Global Venture Challenge
 

Vanderbilt University

TEAM: QuaD-MAP

TEAM MEMBERS:
Ash Jayagopal
Chinmay Soman

FACULTY ADVISOR: Todd Giorgio

PRODUCT OR SERVICE: A cancer diagnostic technology which, according to its developers, could be used as a standard test for early detection for many cancers. The underlying technology is a combination of two nanoscale applications – fluorescent semiconductor nanoparticles, and direct self-assembly – with a novel microfluidics-based detection device.

Early detection and frequent monitoring of cancers using diagnostic proteomics can dramatically increase a patient’s chances for successful treatment. Currently, early detection tests exist only for a few cancers, and the present technologies for protein detection are not reliable for this type of application. Quad-MAP’s developers, Vanderbilt Ph.D. candidates Ash Jayagopal and Chinmay Soman, believe their product will provide a superior solution for this problem using its unique combination of nanoscale technologies. Jayagopal and Soman propose QuaD-MAP will make it possible to detect many more cancers in their early stages, and even go on to be used to diagnose other diseases as well.

QuaD-MAP’s intense and tunable fluorescence emission of semiconductor nanocrystals (quantum dots) provides high sensitivity and multiplexing ability. Molecular recognition-driven self-assembly of the nanostructures provides rapid and highly specific detection. Because QuaD-MAP diagnosis can be done with a simple blood sample, the sample preparation and detection can be carried out with standard clinical resources, or with a dedicated device incorporating nano-fluidic and micro-fluidic technologies. The combination of quantum dot-based multiplexing and molecular recognition-based self-assembly has not been successfully demonstrated. The one step, completely fluid phase system is a novel approach to quantitative protein detection.

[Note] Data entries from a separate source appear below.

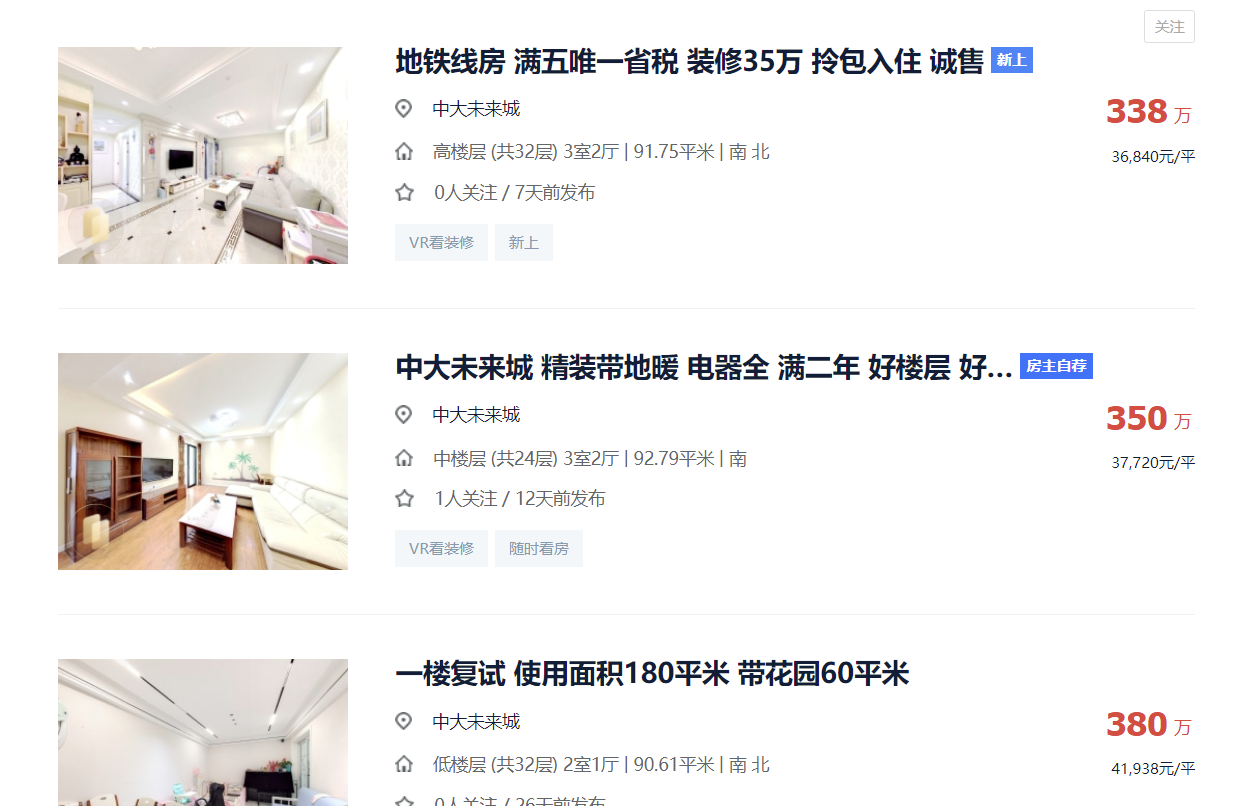The height and width of the screenshot is (806, 1239).
Task: Click the location pin icon of the 338万 listing
Action: pyautogui.click(x=404, y=109)
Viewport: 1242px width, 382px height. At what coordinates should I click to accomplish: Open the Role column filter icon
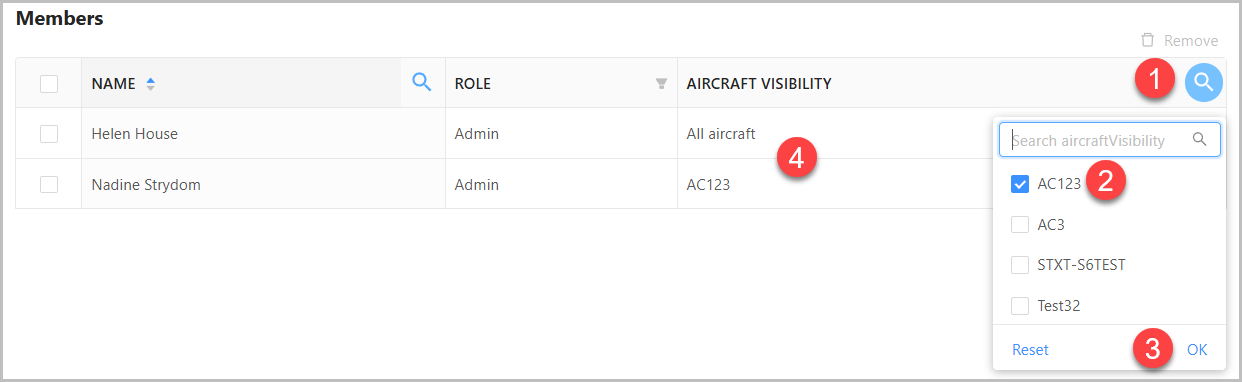(661, 84)

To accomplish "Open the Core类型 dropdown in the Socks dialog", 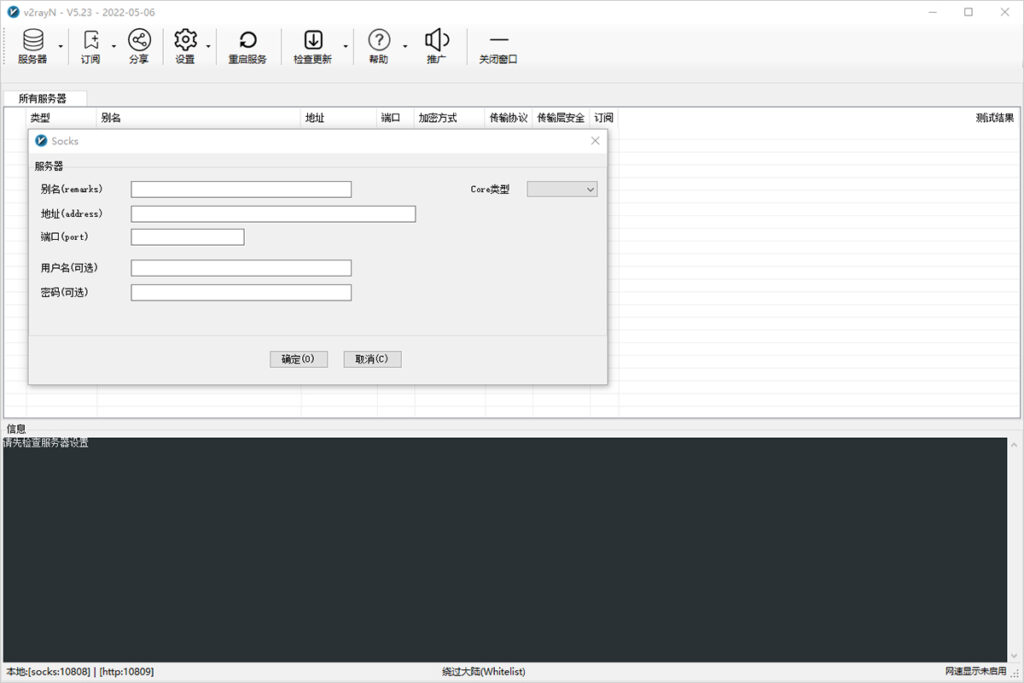I will (561, 188).

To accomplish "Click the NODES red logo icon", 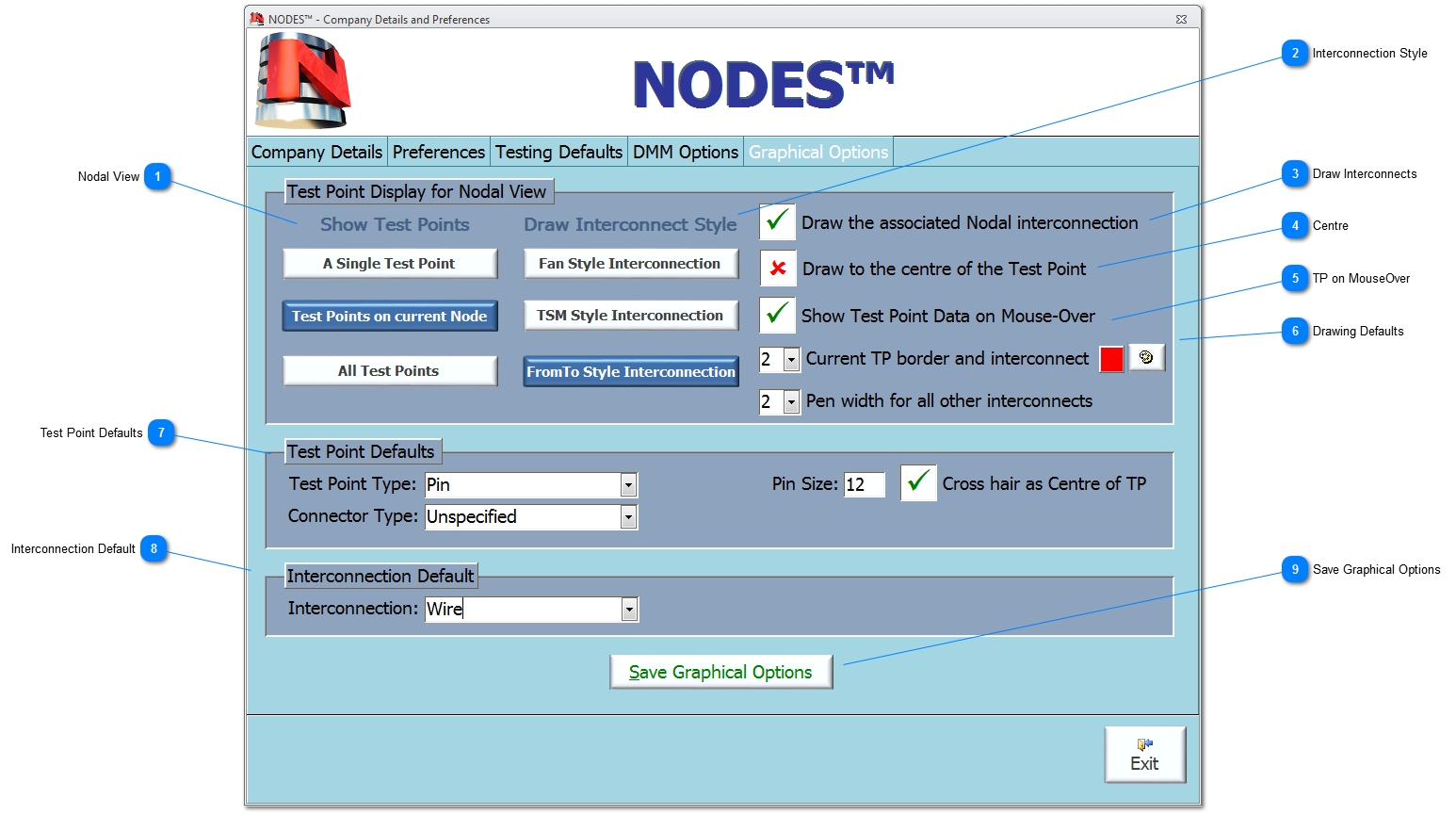I will pos(302,80).
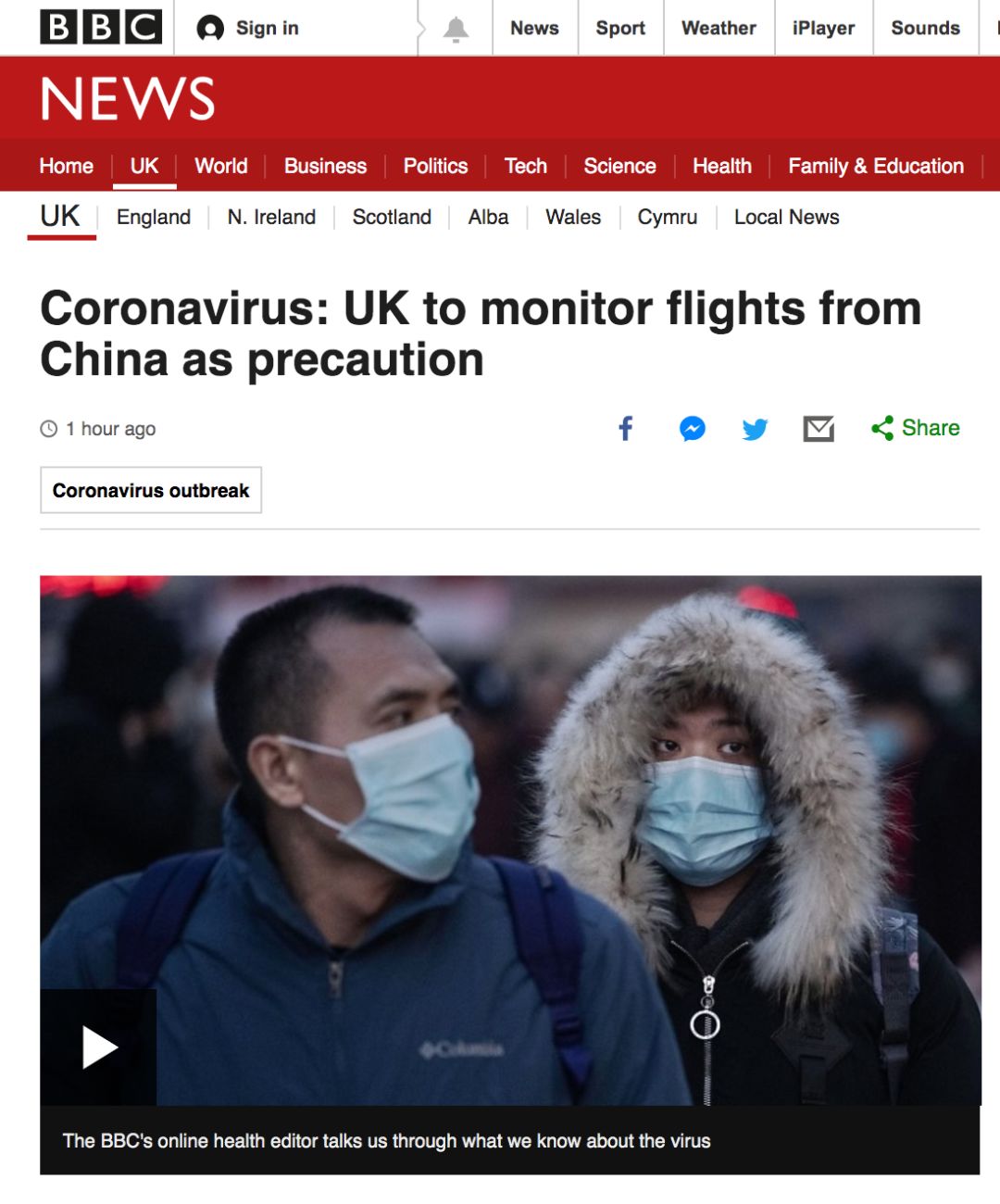Go to BBC Sport

tap(620, 28)
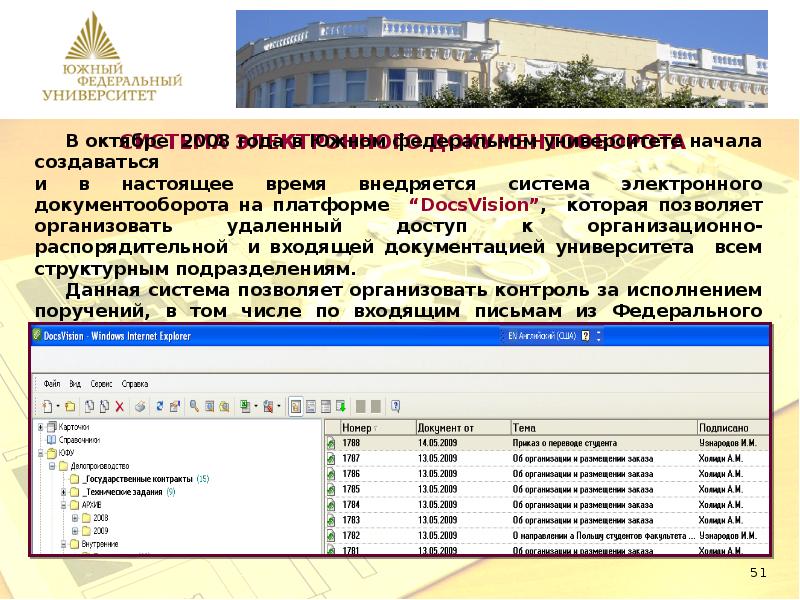Click the new document icon in toolbar

[44, 406]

The QuaD-MAP team was named second runner-up in the Nano I2P® Competition at Nano Nexus 2007, a nanotechnology conference hosted by Oak Ridge National Laboratory (ORNL) in Oak Ridge, Tennessee, and took home $2,000 in start-up capital. The team also received a $500 reward for being one of six finalists in the April 3, 2007 competition that began with 15 teams from twelve colleges and universities from the United States and the United Kingdom.

“The most important thing to us is seeing the technology take off,” said Soman. “We’d like to develop the technology on a commercial level. It has the potential to detect more than cancer. It can find other proteins and particles secreted into your blood.”

Cancers are responsible for one out of every four deaths in the United States, and one out of every three Americans alive today will face cancer at some point in their lifetime. Late detection of cancer is a leading cause of cancer deaths, but QuaD-MAP’s technology has the potential to alleviate the cancer epidemic with early detection, leading to better individual disease management. If early detection methods were incorporated into the current screening guidelines for breast, prostate and colon cancer, QuaD-MAP has the potential to affect virtually everyone over the age of 40.